Lors d’inspections post-Fukushima, la nouvelle autorité de sûreté a découvert de nombreuses violations des règles élémentaires de sûreté et cela ne s’améliore pas. D’où le coup de semonce prévu. Le président a déclaré que l’Agence n’est pas capable de gérer et exploiter Monju. Elle ne peut régler ses problèmes seule. Un jugement sévère qui fait suite à l’audition du président de l’Agence, un ancien de chez Mitsubishi Heavy Industries, qui a une branche dédiée à l’énergie nucléaire.

Il vaudrait mieux tout arrêter. Mais le Japon maintient ce programme de “recyclage” du plutonium pour des raisons militaires et il a besoin d’alibis. L’usine de retraitement construite à Rokkashô-mura, dans la province d’Aomori accumule aussi les déboires et n’a jamais pu démarrer. En attendant, elle sert de site d’entreposage d’une partie des combustibles usés. Si elle ne démarre pas, le gouverneur d’Aomori ne veut pas garder les combustibles usés. Si le Japon arrive finalement à la démarrer, il n’a pas de débouché pour le plutonium car seulement deux réacteurs fonctionnent actuellement. Il s’est, en effet, engagé à ne pas extraire plus de plutonium que ce qu’il peut en consommer.

Avant la catastrophe de Fukushima, seulement quatre réacteurs japonais pouvaient utiliser du combustible MOx, qui contient du plutonium. Il n’y en a plus qu’un actuellement : le n°3 d’Ikata, dans la province d’Ehimé.

Monju, est un exutoire prévu pour justifier l’extraction du plutonium.

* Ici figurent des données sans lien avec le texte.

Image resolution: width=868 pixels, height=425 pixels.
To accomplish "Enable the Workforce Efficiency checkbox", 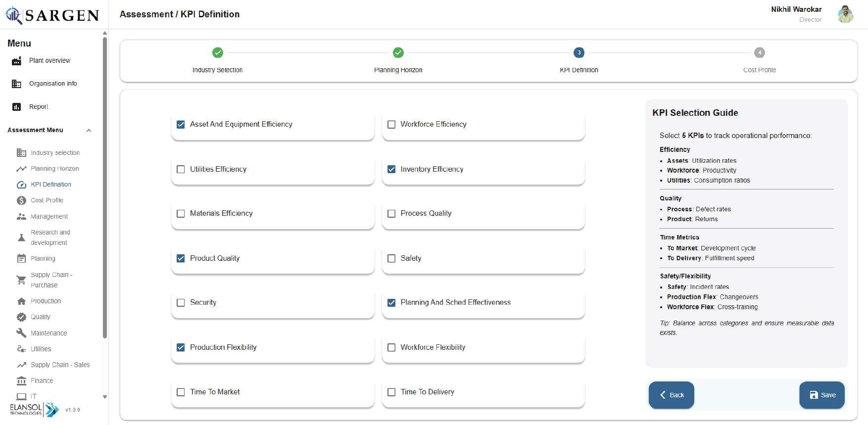I will point(391,125).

S’il est abandonné, l’usine de retraitement le sera aussi. Il faudra renvoyer les combustibles usés dans les centrales où certaines piscines arrivent à saturation, ce qui empêche leur exploitation. C’est pourquoi Monju est maintenu dans tous les plans gouvernementaux, malgré 30 années d’arrêt.

En attendant, il a déjà coûté plus de 1 000 milliards de yens (7,5 milliards d’euros) pour 250 jours de fonctionnement.

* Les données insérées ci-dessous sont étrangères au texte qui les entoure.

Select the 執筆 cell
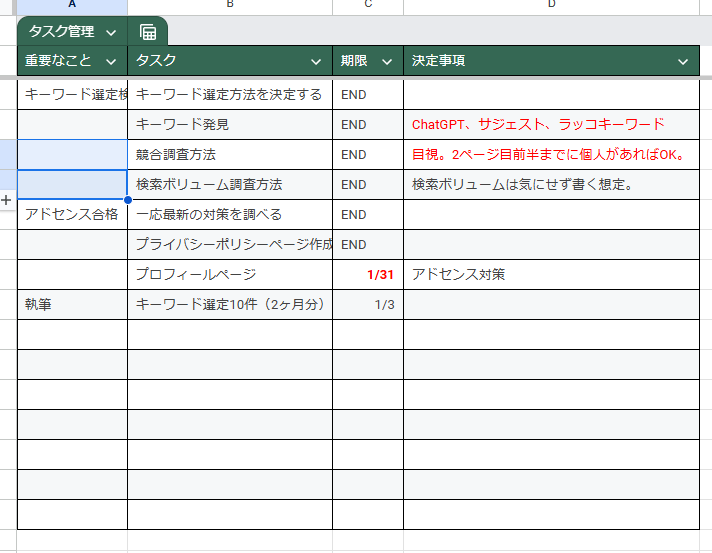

Une ONG a mis en ligne 60 000 pages de documents sur l’accident nucléaire

Selon le Maïnichi, une ONG japonaise collecte des documents officiels sur la catastrophe nucléaire via les procédures d’accès aux documents publics et les met en ligne sur un site dédié : http://www.archives311.org. Il contient déjà près de 60 000 pages et 60 000 autres sont encore à convertir en fichier pdf.

L’ONG fait appel aux journalistes et chercheurs qui enquêtent sur l’accident pour qu’ils transmettent les documents qu’ils pourraient obtenir dans leur travail. Elle va aussi les classer par rubrique et essayer de mettre l’accent sur ce qui manque.

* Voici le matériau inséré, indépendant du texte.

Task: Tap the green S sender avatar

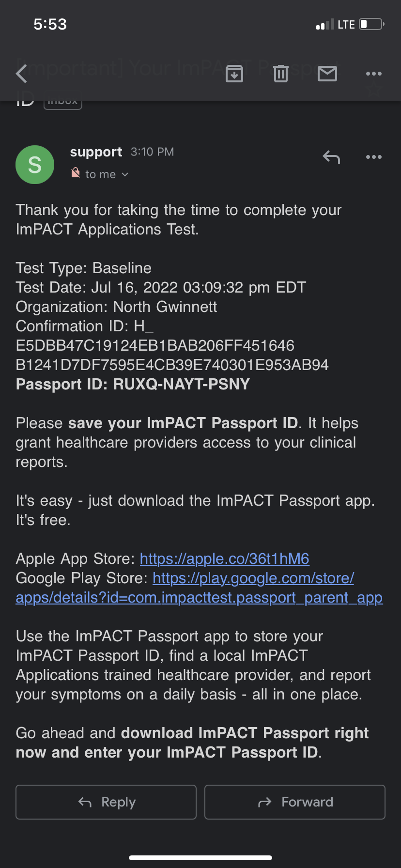Action: coord(35,165)
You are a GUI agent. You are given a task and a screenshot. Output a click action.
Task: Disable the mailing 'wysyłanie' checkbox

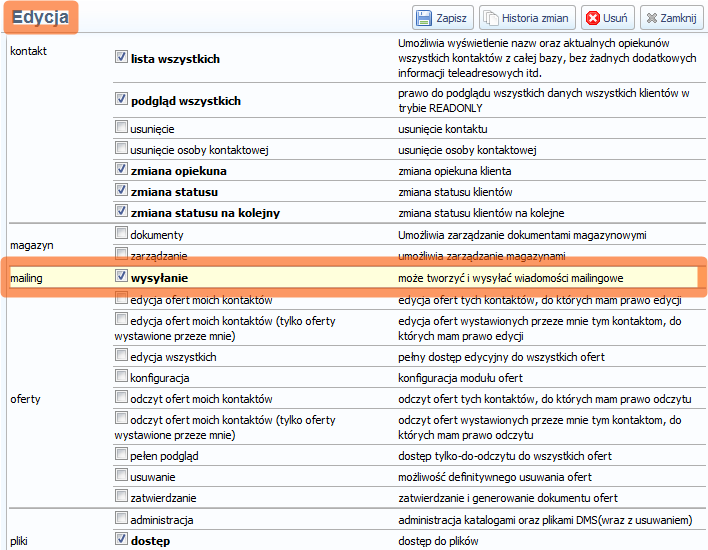click(x=122, y=276)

Une représentante de l’association, qui a lancé l’initiative, pense que c’est à l’administration de faire ce travail. Mais cette dernière est trop frileuse et plus préoccupée à imposer ses vues qu’à partager l’information qu’elle possède.

Tout est en japonais.

Sendaï 2 a atteint 100% de ses capacités de production

Le réacteur n°2 de la centrale de Sendaï à Kagoshima, qui vient tout juste d’être remis en service, vient d’atteindre 100% de ses capacités de production. L’Autorité de Régulation Nucléaire a encore des inspections à mener avant qu’il soit mis en service “commercial”.

C’est le deuxième réacteur remis en fonctionnement. Ce sera tout pour cette année.